Home Office minister James
for tougher international laws
to fight cybercrime.
Image credit: Home Office
The Home Office has called for tougher international laws on cybercrime, saying there should be no "safe havens" for online fraudsters and hackers.
On Tuesday, crime and security minister James Brokenshire called for international treaties, bilateral treaties and common agreements between nations to make sure miscreants active outside their home country can be prosecuted when scams and hacks take place..
"Cybercrime is a truly global problem that demands a global response," Brokenshire said at a launch event in London. Cybercriminals are "not inconvenienced by national boundaries", he added.
Recent cyberattacks across borders include one against defence contractor Lockheed Martin, in which hackers used data stolen from RSA about its SecurID authentication tokens to attempt to access systems. In June, international cyber-policing efforts led to the arrest of Ukrainian suspects in a fraud scheme using a Conficker botnet.
At present, the strongest international treaty is the European Convention on Cybercrime, which the UK ratified in May 2009. However, the 40-plus signatories do not include major powers such as China and Russia, which critics have argued undermines the aims of the convention.
More legislation is necessary to ensure criminals cannot use countries with weak cyber-laws as "safe havens", Brokenshire said. In addition, despite international initiatives, many nations are not collaborating on justice efforts.
"People recognise that we need appropriate legal frameworks in place," he told ZDNet UK. "Partnership is key."
Brokenshire was speaking at the launch of International Cyber Security Protection Alliance (Icspa), which seeks to train police forces around the world to deal with high-tech crime and bring closer international co-operation on related issues. The seven founding members of the non-profit organisation include security companies McAfee and Trend Micro, as well as UK online retailer Shop Direct Group.
The organisation, which is supported by the British government, will help co-ordinate response by justice and law enforcement agencies, as well as by the private sector, said prime minister David Cameron.
"The Icspa is forming a network powerful enough and wide enough to face down cybercrime," the prime minister said in a video statement.
Over the past six months, attacks by the LulzSec and Anonymous hacker groups, among others, "have dealt a blow to sceptics" who play down "the potential for attacks to disrupt continuity in business" said former home secretary David Blunkett, who chairs Icspa.
"We need to make sure Britain is best placed to do business online, and that Britain is a leader in understanding the potential and danger of the cyber revolution," said Blunkett.
In September, Icspa will link up with Europol, a European law enforcement agency, to seek funding from the European Union, according to the organisation's chief executive, John Lyons. A month after that, it plans to apply for funding to the US, and afterwards approach the UK, Canada and Australia. Those countries are all part of the 'Five Eyes' forum, dedicated to collaboration on cyber-issues. However, Icspa does not plan to directly approach New Zealand, the fifth member, Lyons said.

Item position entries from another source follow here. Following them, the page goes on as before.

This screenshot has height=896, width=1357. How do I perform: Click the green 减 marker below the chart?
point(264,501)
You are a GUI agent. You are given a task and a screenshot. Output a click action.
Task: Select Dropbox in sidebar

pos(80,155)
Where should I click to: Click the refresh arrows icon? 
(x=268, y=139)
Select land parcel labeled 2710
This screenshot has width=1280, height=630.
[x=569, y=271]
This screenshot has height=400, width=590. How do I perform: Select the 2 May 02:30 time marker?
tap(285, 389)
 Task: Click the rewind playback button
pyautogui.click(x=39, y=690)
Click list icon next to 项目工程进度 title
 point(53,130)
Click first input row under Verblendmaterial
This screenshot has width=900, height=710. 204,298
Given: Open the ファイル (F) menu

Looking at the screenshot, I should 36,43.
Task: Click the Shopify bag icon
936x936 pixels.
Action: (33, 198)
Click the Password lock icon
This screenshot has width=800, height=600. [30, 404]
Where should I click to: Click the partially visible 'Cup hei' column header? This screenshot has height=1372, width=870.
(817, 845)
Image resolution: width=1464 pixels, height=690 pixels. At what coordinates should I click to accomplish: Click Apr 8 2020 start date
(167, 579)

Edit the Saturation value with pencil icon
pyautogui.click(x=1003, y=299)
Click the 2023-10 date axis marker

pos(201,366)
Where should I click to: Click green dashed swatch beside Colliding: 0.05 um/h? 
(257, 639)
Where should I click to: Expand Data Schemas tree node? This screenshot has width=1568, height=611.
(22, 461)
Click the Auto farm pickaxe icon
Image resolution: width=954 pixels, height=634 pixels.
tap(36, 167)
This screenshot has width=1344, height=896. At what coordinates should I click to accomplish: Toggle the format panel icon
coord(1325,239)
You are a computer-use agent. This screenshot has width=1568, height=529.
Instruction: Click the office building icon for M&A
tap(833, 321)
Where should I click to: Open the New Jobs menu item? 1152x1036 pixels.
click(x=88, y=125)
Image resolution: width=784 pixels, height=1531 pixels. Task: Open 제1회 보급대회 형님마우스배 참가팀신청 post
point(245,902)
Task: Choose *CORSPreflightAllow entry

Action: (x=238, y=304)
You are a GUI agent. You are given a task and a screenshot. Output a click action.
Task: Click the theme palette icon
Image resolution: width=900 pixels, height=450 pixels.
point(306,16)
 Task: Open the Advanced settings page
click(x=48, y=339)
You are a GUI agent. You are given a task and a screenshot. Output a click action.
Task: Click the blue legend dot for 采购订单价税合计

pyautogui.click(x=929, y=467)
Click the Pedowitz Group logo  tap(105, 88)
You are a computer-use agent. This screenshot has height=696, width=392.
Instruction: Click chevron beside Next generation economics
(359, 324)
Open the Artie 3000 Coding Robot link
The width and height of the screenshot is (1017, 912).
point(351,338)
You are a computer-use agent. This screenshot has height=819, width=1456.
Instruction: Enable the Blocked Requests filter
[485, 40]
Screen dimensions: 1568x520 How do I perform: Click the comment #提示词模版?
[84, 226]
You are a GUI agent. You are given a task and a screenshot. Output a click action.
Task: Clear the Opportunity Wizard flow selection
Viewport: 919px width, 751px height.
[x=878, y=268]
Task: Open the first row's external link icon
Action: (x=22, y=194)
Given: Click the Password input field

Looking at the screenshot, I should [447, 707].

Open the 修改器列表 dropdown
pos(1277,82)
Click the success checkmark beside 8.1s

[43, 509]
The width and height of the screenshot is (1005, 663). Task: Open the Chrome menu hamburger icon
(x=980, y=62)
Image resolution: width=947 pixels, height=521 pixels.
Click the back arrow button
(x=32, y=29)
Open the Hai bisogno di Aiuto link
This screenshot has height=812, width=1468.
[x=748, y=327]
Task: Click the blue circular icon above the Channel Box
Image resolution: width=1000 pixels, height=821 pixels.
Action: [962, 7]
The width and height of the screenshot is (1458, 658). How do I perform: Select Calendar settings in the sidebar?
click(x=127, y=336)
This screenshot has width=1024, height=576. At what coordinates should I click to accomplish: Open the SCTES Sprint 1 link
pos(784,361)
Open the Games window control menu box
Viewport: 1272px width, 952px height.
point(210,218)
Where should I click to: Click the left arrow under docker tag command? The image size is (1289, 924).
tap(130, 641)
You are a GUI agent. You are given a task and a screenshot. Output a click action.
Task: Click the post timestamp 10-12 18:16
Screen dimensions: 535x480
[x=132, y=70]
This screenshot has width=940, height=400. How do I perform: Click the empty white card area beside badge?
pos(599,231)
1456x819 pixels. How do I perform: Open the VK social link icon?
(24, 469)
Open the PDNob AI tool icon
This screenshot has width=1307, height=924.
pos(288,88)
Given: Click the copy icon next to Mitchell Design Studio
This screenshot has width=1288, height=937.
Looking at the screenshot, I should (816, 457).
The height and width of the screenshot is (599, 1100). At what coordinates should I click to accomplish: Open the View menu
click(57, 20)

In the UK, Icspa will work with the Cabinet Office and the Office of Cyber Security and Information Assurance (Ocsia) for aid in approaching foreign governments.
"We'll be bringing our members' expertise to the table with Europol and Ocsia to determine the UK government interest in helping set up links with law enforcement and outreach," Lyons told ZDNet UK.
One focus for Icspa will be training police officers in places associated with mass compromise of computer systems. These include countries in South America, Russia and China, according to Lyons.
Russia, Ukraine, China and Brazil are hotspots of cybercrime activity, according to Trend Micro.
"We put police officers into high-tech crime units and expect them to be able to deal with high-tech crime," said Rik Ferguson, solutions architect at the security company. "It would be great if we can tool up the police."
The UK has well-respected dedicated cyber-police bodies such as the Metropolitan Police Central eCrime Unit (PCeU). Even so it, still sub-contracts for services like digital forensic investigation, according to Ferguson.
McAfee said it will be offering the services of its cybersecurity experts for the police training efforts. "We've been involved for years with the intelligence services," said Jacqueline de Rojas, a vice president at the security company. "By providing resources and expertise, [we] can give a view of the kinds of evolving threat that are coming."